Dataset excerpts
<<<<

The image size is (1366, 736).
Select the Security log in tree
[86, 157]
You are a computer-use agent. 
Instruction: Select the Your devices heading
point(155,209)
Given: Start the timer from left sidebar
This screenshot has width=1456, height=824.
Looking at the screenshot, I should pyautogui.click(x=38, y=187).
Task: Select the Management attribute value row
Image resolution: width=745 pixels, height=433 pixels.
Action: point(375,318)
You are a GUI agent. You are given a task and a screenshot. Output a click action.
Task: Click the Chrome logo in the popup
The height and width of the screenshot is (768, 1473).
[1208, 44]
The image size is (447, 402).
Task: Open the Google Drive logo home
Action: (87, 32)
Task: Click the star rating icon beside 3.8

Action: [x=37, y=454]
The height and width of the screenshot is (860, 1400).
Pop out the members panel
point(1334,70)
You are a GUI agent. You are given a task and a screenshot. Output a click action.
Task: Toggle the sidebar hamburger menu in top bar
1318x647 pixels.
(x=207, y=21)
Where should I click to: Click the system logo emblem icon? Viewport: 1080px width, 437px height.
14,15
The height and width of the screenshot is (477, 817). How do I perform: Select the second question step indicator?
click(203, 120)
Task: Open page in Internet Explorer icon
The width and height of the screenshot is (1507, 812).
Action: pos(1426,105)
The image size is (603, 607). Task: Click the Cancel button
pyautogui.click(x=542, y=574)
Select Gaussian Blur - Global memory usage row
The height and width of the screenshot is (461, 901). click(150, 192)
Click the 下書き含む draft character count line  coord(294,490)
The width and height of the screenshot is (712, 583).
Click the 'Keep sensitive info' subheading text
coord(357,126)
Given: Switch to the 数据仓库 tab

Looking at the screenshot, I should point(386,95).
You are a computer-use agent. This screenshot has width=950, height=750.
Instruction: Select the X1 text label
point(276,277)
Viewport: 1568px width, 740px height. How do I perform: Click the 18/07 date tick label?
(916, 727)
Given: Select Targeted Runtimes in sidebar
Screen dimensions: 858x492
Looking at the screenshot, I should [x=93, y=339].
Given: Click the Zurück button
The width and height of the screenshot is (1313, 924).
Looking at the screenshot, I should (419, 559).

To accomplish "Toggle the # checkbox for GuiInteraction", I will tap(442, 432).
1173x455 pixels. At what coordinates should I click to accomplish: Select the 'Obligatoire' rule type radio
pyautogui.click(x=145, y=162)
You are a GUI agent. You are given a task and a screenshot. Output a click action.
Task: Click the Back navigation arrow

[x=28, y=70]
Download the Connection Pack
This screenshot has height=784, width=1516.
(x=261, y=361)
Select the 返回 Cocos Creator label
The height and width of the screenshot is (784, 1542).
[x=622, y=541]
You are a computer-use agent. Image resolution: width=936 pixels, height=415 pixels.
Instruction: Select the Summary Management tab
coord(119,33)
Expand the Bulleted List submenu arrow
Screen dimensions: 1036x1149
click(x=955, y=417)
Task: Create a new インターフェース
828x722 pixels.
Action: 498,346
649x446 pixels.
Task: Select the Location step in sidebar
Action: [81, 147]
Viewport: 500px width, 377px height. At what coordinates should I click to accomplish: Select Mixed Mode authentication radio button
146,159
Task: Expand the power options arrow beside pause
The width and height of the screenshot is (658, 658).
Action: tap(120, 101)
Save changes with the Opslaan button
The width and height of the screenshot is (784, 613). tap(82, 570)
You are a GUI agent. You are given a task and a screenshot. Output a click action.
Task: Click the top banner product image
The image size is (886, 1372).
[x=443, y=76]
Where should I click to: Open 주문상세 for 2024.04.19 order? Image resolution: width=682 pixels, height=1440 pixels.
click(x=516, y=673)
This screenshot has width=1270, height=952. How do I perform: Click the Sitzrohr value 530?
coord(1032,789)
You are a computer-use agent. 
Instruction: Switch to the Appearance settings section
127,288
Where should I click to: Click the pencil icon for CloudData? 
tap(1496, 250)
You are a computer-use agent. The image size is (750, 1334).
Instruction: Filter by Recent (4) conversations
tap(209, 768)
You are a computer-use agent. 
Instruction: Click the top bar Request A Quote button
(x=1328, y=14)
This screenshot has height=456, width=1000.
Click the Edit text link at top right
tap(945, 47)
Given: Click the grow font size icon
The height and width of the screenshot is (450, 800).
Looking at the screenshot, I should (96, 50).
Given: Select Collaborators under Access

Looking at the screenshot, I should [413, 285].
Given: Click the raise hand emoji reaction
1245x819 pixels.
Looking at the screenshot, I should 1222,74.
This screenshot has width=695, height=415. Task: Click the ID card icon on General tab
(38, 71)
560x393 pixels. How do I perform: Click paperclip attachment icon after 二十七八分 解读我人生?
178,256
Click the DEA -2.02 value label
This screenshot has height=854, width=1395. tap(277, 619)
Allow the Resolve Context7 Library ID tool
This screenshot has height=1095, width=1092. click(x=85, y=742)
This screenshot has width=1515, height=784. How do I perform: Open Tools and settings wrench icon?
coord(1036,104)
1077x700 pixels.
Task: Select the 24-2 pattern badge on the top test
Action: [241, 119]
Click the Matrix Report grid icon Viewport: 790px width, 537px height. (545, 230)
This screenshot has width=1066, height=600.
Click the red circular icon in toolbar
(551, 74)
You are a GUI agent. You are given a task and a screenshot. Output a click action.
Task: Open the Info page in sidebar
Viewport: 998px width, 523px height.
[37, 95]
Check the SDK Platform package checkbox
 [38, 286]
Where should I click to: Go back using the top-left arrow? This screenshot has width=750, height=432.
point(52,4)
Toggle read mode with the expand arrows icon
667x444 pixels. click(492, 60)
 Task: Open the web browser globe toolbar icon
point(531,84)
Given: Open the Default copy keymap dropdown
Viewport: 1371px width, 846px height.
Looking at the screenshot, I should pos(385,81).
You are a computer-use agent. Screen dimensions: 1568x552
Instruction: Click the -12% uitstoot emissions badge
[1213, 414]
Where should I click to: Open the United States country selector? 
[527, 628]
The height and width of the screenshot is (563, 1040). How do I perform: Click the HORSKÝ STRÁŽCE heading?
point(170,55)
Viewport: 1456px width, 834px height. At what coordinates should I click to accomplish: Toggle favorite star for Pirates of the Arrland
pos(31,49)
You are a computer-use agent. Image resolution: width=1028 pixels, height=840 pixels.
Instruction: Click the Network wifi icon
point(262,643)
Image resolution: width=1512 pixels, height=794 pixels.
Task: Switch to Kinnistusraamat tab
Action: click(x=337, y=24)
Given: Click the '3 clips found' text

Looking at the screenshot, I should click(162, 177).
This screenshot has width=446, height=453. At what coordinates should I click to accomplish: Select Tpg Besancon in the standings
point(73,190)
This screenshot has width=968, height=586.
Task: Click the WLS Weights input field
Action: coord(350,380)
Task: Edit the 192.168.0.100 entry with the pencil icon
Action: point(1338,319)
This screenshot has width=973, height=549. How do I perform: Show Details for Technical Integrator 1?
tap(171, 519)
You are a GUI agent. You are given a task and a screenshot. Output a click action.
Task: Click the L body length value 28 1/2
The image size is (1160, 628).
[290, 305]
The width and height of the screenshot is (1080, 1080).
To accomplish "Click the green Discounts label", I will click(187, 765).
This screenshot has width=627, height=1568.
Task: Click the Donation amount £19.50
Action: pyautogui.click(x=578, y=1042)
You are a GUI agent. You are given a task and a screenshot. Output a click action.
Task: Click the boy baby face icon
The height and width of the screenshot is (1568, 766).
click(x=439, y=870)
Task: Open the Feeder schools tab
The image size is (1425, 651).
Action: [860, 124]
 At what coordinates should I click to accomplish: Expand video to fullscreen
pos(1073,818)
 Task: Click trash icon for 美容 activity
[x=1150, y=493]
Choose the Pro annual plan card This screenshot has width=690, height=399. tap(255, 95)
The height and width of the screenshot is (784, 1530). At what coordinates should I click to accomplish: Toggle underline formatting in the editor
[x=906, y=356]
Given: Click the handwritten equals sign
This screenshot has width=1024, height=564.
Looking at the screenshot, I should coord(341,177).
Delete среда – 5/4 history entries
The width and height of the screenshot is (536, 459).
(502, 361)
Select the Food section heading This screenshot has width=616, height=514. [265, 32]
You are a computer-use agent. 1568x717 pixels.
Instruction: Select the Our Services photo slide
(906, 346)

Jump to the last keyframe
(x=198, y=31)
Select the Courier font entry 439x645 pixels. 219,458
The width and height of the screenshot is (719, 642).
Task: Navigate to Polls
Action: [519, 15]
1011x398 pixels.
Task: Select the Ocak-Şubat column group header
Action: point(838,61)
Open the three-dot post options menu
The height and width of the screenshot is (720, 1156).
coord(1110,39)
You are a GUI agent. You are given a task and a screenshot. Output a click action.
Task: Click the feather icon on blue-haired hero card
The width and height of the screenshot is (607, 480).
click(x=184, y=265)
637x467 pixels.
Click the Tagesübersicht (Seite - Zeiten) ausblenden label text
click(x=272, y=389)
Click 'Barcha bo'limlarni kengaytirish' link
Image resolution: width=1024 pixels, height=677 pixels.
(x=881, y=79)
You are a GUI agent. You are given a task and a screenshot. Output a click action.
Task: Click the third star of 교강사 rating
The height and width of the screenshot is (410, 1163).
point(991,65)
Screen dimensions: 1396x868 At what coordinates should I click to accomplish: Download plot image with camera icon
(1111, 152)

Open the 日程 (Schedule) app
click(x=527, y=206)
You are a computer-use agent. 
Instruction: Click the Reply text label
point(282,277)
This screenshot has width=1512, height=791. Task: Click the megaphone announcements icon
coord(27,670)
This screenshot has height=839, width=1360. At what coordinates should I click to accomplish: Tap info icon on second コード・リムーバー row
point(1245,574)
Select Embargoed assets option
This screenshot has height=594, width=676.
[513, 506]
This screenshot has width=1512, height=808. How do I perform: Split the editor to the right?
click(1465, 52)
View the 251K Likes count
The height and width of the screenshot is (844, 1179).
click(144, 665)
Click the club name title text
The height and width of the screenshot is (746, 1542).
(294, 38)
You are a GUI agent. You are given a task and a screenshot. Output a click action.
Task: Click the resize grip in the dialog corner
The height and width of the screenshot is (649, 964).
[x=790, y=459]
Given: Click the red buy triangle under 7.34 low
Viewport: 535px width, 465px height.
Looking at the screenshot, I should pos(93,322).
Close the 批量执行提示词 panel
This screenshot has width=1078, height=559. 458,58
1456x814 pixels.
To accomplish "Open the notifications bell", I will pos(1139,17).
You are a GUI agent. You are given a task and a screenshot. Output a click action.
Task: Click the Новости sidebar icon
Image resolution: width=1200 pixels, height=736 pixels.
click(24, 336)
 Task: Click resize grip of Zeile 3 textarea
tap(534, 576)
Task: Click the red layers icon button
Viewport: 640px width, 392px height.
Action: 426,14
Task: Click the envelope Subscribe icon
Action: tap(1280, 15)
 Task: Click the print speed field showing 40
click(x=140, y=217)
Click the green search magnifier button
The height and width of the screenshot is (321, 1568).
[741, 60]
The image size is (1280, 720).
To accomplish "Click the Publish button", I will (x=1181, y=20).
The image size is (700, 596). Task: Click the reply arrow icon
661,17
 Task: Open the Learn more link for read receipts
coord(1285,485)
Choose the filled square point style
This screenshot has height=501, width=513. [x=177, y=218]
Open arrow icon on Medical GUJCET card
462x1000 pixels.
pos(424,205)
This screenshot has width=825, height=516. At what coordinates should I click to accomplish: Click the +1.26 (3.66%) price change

>>>>

→ **Assigned task**
Filter the data above by the word "page" and copy every line that matches.

→ **Answer to this exercise**
Task: Open page in Internet Explorer icon
Task: Open the Info page in sidebar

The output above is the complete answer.